#### Exercise directions
Scan the entries below and give the number of lines containing "accomplish", with no accompanying words.

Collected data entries
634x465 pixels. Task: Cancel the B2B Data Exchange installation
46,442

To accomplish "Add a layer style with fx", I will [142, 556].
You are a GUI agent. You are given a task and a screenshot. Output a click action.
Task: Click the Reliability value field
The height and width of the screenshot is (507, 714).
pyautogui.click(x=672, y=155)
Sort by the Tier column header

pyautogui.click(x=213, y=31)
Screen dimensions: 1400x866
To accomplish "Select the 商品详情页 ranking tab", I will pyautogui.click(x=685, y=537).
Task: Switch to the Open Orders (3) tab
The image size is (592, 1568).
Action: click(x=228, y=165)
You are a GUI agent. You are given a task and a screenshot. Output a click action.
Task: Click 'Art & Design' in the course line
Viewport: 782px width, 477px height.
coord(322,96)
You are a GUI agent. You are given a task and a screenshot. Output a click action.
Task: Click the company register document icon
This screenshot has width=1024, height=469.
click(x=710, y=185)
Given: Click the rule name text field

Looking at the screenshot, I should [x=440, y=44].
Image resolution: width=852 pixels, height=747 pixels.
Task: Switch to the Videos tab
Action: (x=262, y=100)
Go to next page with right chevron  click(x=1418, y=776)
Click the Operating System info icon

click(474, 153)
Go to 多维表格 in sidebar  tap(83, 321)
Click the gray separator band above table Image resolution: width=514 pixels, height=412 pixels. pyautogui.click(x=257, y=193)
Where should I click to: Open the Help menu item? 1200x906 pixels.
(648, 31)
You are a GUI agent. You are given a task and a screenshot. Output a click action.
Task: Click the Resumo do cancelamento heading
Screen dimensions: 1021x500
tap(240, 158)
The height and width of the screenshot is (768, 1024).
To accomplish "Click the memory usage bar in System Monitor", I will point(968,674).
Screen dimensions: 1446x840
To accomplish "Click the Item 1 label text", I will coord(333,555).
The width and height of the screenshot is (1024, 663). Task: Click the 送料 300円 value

#### Written answer
4